The airline says the pilot program will offer voluntary testing starting Nov. 25 in partnership with American Airlines for passengers flying to Heathrow from New York, Los Angeles and Dallas.

Passengers will be tested 72 hours before departure, on arrival at Heathrow and again three days after arrival. British Airways says its goal is to show that a single test 72 hours before takeoff is enough to ensure travelers aren't carrying COVID-19, allowing authorities to end the quarantine requirement.

The pre-departure test will be conducted at home by travelers, who will self-collect a nasal sample under the supervision of medical professionals by videoconference, BA said.

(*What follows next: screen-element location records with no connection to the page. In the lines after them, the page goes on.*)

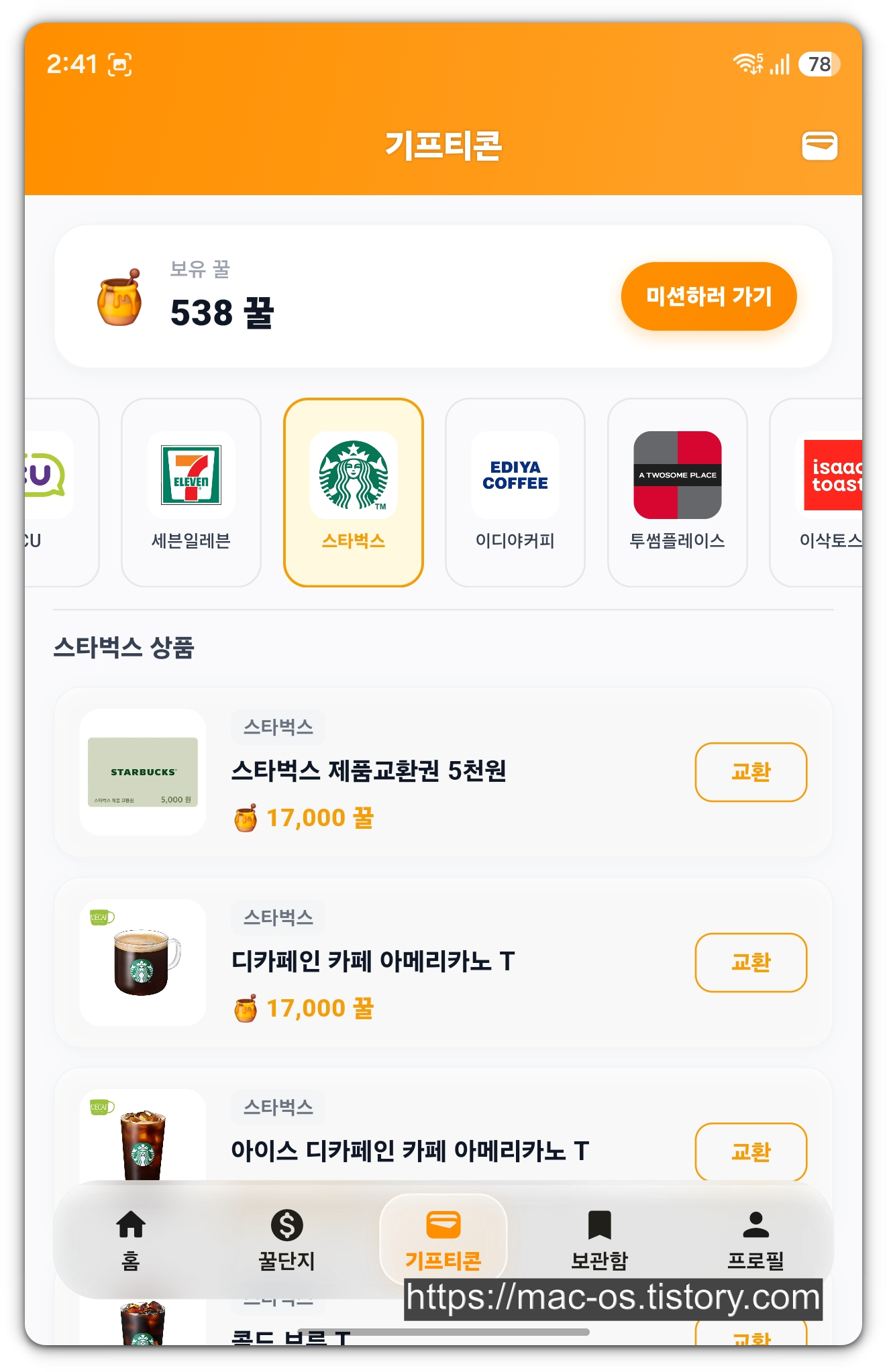Tap 교환 for 아이스 디카페인 카페 아메리카노 T

751,1152
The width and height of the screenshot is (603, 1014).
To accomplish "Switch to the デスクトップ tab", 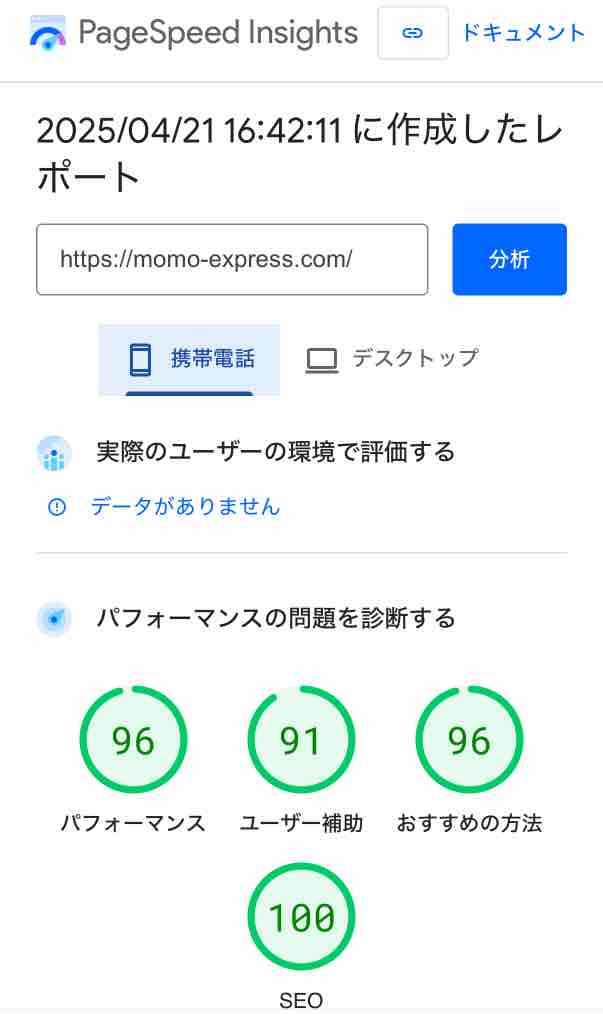I will (x=392, y=358).
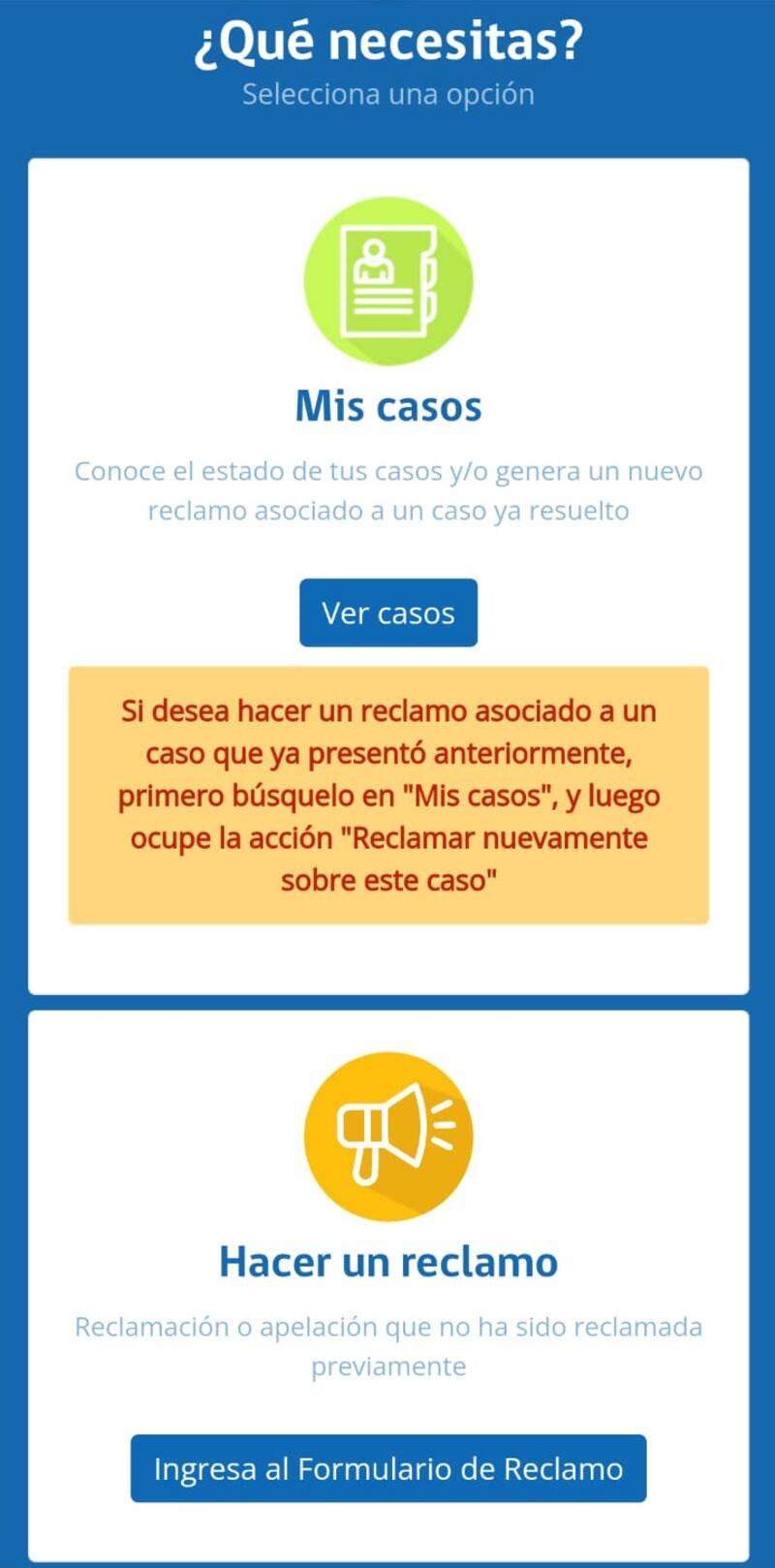This screenshot has height=1568, width=775.
Task: Open Ingresa al Formulario de Reclamo
Action: (x=388, y=1468)
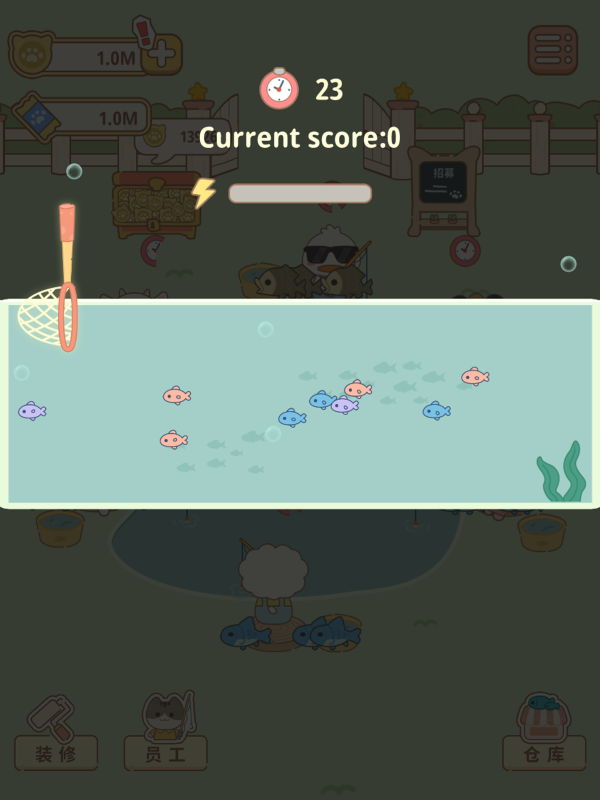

The second test, which happens on arrival at Heathrow, will be a nasal swab conducted by health workers at the airport. The third test is a saliva sample taken alone by passengers three days after arrival in the U.K.

A Boeing 787 lands at London Heathrow Airport. (Courtesy of British Airways)

Airlines are calling on the U.K. government to scrap the 14-day quarantine requirement, which they say is killing the travel industry and slowing economic growth. The quarantine rules apply to anyone traveling to the U.K. from a country that isn't on the government's "safe" list, making most business and holiday travel unrealistic. Countries are often added to the list with just a few days notice, increasing the uncertainty for travelers.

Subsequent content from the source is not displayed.